**Work to be completed:** Copy each of the rows below word for word, changing nothing.

Part of a data file:
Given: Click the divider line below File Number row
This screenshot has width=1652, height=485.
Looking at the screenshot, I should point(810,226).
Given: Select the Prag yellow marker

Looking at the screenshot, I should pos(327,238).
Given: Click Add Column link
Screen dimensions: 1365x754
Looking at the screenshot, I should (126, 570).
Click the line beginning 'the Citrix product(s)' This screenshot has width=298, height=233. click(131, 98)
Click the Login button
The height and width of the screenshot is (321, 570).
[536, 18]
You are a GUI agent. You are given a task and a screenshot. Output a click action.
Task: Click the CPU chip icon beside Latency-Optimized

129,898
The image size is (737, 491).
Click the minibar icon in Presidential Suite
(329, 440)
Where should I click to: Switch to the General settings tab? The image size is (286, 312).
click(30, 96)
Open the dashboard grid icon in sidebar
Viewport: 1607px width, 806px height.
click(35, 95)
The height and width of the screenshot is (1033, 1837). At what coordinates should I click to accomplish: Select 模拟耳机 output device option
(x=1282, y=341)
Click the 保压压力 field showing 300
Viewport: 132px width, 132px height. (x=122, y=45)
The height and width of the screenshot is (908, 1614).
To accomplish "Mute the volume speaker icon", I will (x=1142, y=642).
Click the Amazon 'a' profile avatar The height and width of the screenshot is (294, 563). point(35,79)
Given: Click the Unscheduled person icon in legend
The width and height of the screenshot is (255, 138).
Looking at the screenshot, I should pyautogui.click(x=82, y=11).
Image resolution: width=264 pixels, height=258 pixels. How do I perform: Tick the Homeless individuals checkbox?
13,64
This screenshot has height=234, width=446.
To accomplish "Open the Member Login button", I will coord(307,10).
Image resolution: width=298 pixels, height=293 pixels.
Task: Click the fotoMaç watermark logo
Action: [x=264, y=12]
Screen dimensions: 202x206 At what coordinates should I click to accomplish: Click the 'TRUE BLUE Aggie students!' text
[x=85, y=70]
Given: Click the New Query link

**Expected answer:**
Given: Click the divider line below File Number row
This screenshot has width=1652, height=485.
Looking at the screenshot, I should point(810,226).
Given: Select the Prag yellow marker

Looking at the screenshot, I should pos(327,238).
Given: Click Add Column link
Screen dimensions: 1365x754
Looking at the screenshot, I should (126, 570).
Click the line beginning 'the Citrix product(s)' This screenshot has width=298, height=233. click(131, 98)
Click the Login button
The height and width of the screenshot is (321, 570).
[536, 18]
You are a GUI agent. You are given a task and a screenshot. Output a click action.
Task: Click the CPU chip icon beside Latency-Optimized

129,898
The image size is (737, 491).
Click the minibar icon in Presidential Suite
(329, 440)
Where should I click to: Switch to the General settings tab? The image size is (286, 312).
click(30, 96)
Open the dashboard grid icon in sidebar
Viewport: 1607px width, 806px height.
click(35, 95)
The height and width of the screenshot is (1033, 1837). At what coordinates should I click to accomplish: Select 模拟耳机 output device option
(x=1282, y=341)
Click the 保压压力 field showing 300
Viewport: 132px width, 132px height. (x=122, y=45)
The height and width of the screenshot is (908, 1614).
To accomplish "Mute the volume speaker icon", I will (x=1142, y=642).
Click the Amazon 'a' profile avatar The height and width of the screenshot is (294, 563). point(35,79)
Given: Click the Unscheduled person icon in legend
The width and height of the screenshot is (255, 138).
Looking at the screenshot, I should pyautogui.click(x=82, y=11).
Image resolution: width=264 pixels, height=258 pixels. How do I perform: Tick the Homeless individuals checkbox?
13,64
This screenshot has height=234, width=446.
To accomplish "Open the Member Login button", I will coord(307,10).
Image resolution: width=298 pixels, height=293 pixels.
Task: Click the fotoMaç watermark logo
Action: [x=264, y=12]
Screen dimensions: 202x206 At what coordinates should I click to accomplish: Click the 'TRUE BLUE Aggie students!' text
[x=85, y=70]
Given: Click the New Query link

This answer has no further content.